I was always a big believer of random, kind acts. I believe, they have an amplifier effect. The more people do good for others without asking anything in return, the more receivers will do the same. Call it karma or choose another name for it, but the good gestures will not only find their way back to you. They will also make you feel happier, content and will give you the sense of making positive difference. This is a core value to me and I’m hoping to inspire others to do the same. I do have this wonderful platform, my blog, that I also use for this: it is my way of paying forward and every month I feature a charity organisation and provide them free advertisement.
It’s is therefore an honour to take over this column from the lovely Su, the previous editor, who now has a new job as a yoga instructor for children and I’m very glad for her as I think it is something very fitting to her charming and kind nature.

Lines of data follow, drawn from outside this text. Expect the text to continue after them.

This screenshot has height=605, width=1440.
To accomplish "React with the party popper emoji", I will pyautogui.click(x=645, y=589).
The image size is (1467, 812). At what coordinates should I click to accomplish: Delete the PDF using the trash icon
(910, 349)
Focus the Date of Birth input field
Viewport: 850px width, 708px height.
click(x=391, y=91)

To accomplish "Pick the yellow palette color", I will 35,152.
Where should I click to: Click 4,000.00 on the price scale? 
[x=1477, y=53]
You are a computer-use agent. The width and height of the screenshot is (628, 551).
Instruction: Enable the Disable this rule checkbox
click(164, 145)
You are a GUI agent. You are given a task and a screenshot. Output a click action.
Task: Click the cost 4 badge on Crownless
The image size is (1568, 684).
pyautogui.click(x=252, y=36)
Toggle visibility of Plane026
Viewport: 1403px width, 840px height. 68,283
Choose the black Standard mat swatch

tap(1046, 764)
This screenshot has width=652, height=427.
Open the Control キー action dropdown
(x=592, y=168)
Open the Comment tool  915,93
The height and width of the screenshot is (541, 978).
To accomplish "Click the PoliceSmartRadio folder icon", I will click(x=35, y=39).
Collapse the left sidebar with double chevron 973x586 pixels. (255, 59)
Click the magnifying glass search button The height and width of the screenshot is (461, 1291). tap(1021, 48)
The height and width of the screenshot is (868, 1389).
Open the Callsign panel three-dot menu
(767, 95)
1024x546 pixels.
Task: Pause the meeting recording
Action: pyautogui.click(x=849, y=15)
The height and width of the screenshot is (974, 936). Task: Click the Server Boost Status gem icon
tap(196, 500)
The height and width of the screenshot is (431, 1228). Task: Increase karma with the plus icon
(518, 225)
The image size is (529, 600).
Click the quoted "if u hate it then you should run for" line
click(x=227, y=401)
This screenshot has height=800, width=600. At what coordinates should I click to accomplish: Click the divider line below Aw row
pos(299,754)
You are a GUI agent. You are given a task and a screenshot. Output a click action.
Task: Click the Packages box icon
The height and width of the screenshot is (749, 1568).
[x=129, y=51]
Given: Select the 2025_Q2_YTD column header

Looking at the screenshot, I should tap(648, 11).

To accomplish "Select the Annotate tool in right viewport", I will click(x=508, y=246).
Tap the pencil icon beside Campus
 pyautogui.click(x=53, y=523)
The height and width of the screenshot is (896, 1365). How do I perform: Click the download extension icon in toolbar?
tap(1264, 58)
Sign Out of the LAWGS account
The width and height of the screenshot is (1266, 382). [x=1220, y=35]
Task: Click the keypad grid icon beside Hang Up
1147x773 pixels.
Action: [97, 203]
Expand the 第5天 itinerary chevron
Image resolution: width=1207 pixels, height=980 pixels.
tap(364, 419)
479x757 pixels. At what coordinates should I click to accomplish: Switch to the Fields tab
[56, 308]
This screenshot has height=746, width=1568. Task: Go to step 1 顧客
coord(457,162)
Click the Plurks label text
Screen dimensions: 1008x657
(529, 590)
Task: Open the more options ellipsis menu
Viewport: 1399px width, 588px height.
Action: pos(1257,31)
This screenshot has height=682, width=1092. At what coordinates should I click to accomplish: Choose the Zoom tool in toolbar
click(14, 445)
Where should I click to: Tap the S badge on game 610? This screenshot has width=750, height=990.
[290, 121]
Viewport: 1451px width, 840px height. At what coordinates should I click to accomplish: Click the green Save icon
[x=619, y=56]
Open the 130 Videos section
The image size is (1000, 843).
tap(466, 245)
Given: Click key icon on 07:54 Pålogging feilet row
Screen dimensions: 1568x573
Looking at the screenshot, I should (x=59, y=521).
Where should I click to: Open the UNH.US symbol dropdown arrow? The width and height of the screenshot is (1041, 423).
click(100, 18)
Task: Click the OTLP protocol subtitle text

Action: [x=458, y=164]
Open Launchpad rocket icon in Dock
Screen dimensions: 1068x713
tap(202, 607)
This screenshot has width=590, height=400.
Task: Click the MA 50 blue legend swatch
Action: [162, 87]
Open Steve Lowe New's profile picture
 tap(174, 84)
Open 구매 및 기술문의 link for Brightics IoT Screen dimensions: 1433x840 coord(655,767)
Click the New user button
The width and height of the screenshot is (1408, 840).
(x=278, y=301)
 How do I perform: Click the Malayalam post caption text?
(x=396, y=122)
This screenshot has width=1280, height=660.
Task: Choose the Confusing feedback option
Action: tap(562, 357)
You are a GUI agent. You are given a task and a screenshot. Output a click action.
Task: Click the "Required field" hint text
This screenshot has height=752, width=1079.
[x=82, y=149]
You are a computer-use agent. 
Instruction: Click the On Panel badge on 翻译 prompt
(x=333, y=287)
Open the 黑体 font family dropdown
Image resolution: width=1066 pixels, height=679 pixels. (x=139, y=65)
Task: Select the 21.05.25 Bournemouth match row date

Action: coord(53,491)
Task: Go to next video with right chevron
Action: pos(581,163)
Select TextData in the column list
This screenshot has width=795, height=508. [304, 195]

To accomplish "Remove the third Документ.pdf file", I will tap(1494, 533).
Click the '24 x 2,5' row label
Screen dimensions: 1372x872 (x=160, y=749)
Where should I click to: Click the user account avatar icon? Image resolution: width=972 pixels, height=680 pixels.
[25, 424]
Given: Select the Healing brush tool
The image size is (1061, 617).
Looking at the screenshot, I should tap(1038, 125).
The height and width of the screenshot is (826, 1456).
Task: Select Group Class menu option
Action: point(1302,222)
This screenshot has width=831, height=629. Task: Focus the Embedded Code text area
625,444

For my first post I have selected some great posts about charities helping communities in one way or another. In my communities are the heart and soul of humanity as we are all one, we are all humans. By helping communities to strive, we help each and every individual who belongs there.
First, Katie from Mum of 2.5 writes about SOFEA Community Larder based in Didcot, where she lives. Well, I haven’t heard about this initiative before. She explains: the community larder membership offers you access to a range of household food items at a weekly hub, discounts with local companies, special member events, tasting sessions and recipes. It’s not free, there is a small fee involved: £2.50 per week for individuals or £5 per week for a household. The idea behind the scheme is to make access to nutritional foods affordable for everyone, as well as reducing food waste. In my view, this is so beneficial for a lot of reasons. Not only help to put healthier food on the table but by reducing food waste it has got a positive effect on the environment too.
Then, I also found Stuart’s (aka Father Hood) post very inspiring about becoming a Child.org Team Mum. Pun intended, as Stuart is stay-at-home dad so he’s very much part of his local mum community. This charitable conglomerate’s aim is to raise money to fund much-needed pregnancy support groups in Kenya. Unfortunately, this is a much needed community support in Kenya. At the present, one out of every 26 babies dies before they reach their 1st birthday. So, the initiative does a community-led development. Child.org work closely with people to ensure our work creates lasting change and helps them to lift their whole family and community out of poverty.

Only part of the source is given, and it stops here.